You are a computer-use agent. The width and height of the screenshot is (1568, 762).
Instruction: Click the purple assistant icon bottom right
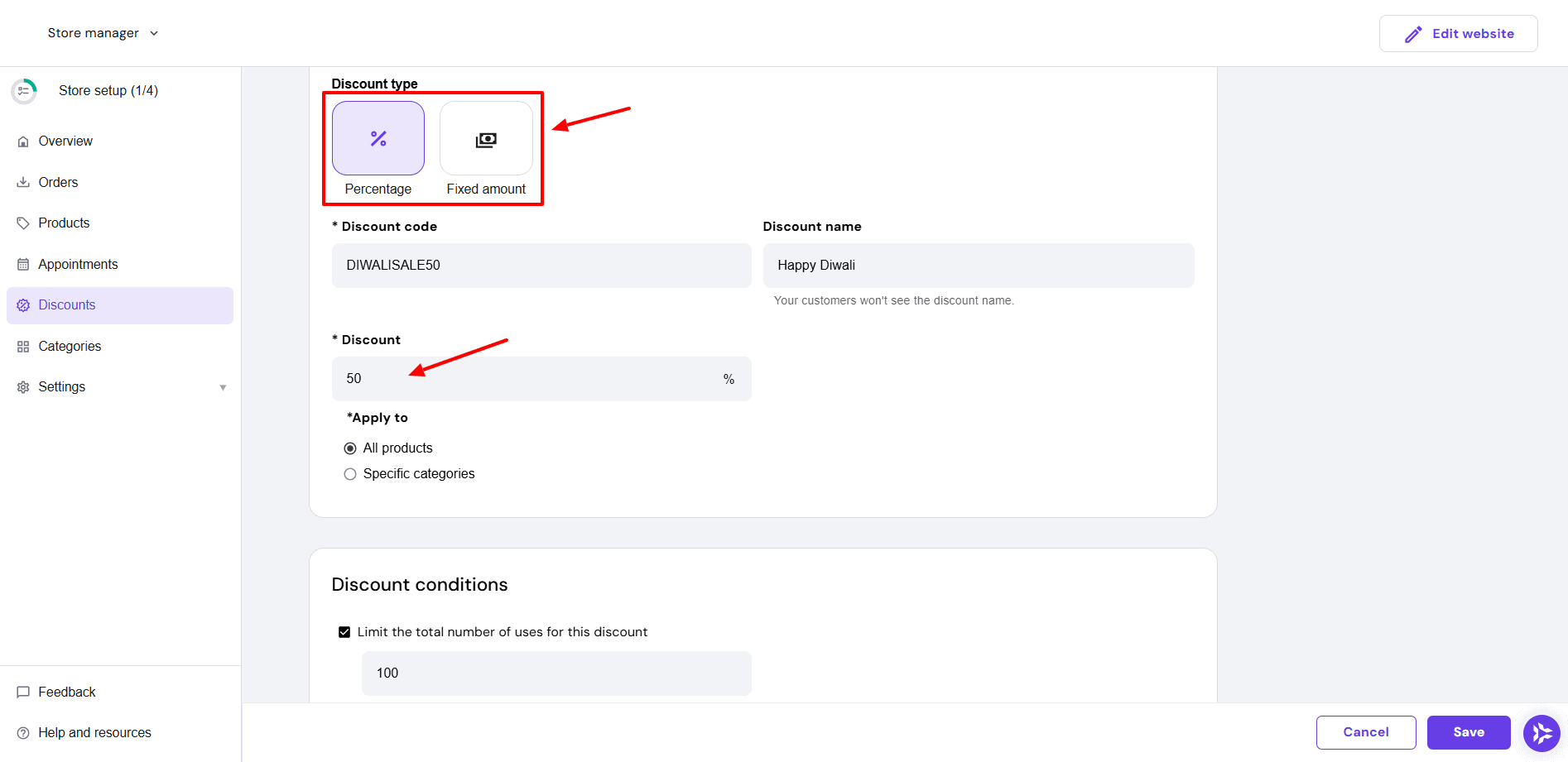tap(1542, 733)
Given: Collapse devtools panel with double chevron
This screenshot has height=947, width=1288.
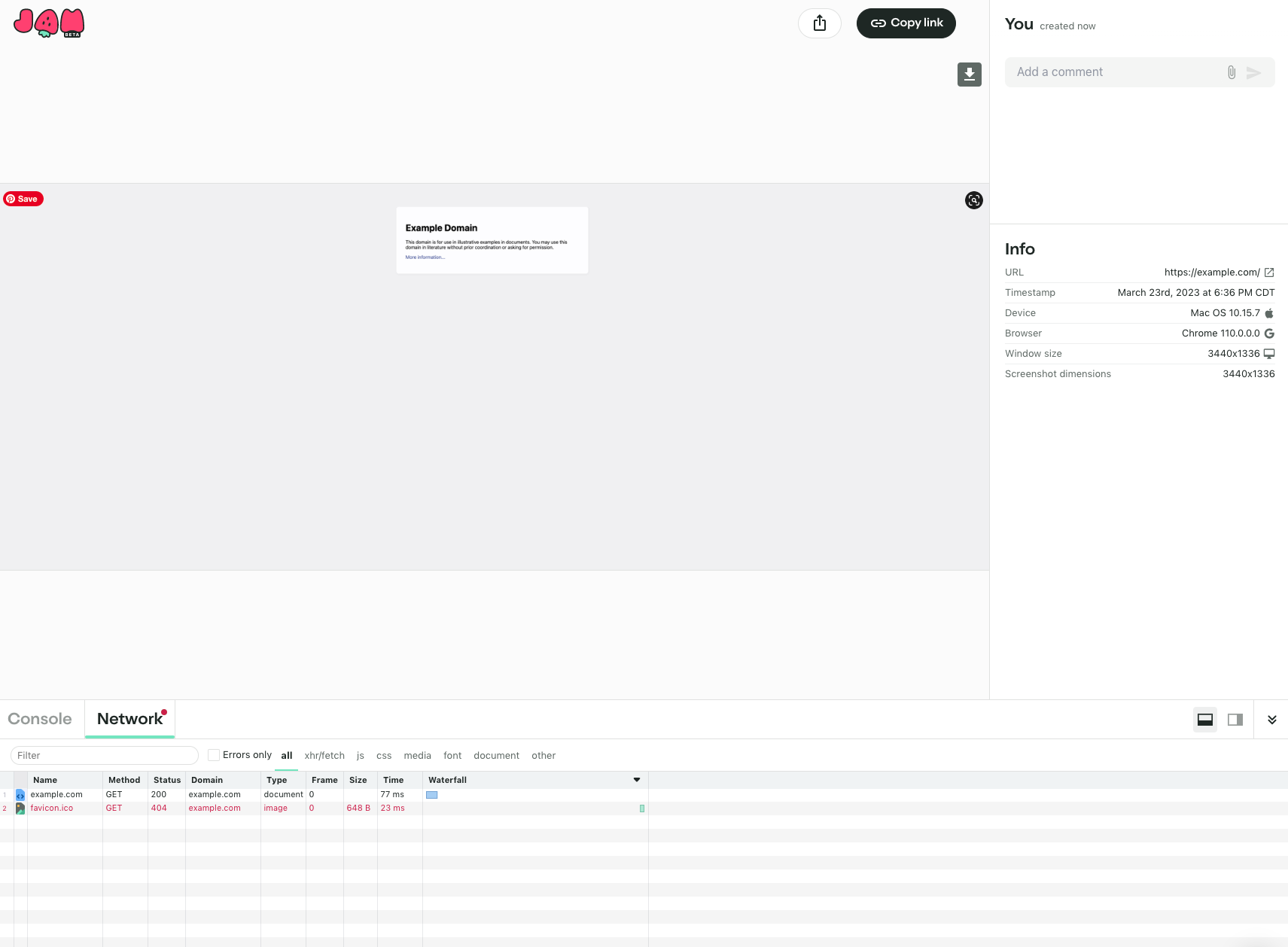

#####

→ YOUR OBJECTIVE
Repeat the data above exactly, leaving out any pictures it holds.

→ THE COMPLETED TASK
You are a computer-use agent. The width and height of the screenshot is (1568, 762).
Instruction: Click the purple assistant icon bottom right
tap(1542, 733)
Given: Collapse devtools panel with double chevron
This screenshot has height=947, width=1288.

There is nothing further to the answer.